Several clinical trials have looked at structured treatment interruptions in highly treatment-experienced individuals as a way of causing virus to revert to wild-type. Unfortunately, that strategy does not seem to result in any durable benefit. Treatment interruptions or stopping therapy altogether may be associated with a rapid increase in viral load, CD4 cell loss, and clinical progression.

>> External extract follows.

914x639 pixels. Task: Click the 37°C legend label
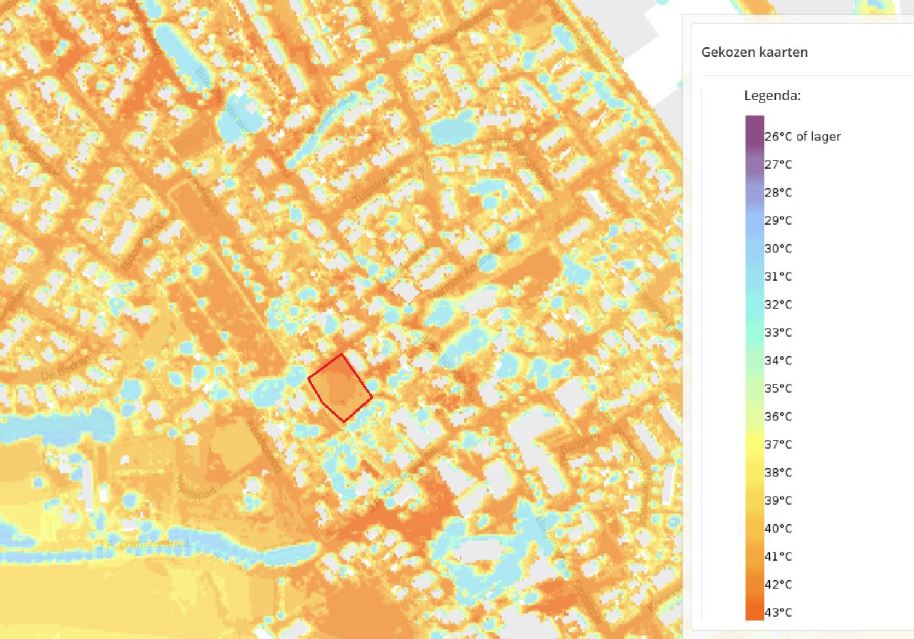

In highly ARV-experienced patients, the guidelines stress customising treatment to the individual, guided by resistance testing and tolerability. The general recommendations for maintenance therapy are to:

  • Select nucleosides to which the patient has shown extensive resistance.
  • Attempt to induce or maintain resistance patterns associated with reduced viral fitness.
  • Examine closely the immunological efficacy of the regimen being followed.

References

  1. Campbell TB et al. Antiviral activity of lamivudine in salvage therapy for multidrug-resistant HIV-1 infection. Clin Infect Dis 41: 236-242, 2005
This content was checked for accuracy at the time it was written. It may have been superseded by more recent developments. NAM recommends checking whether this is the most current information when making decisions that may affect your health.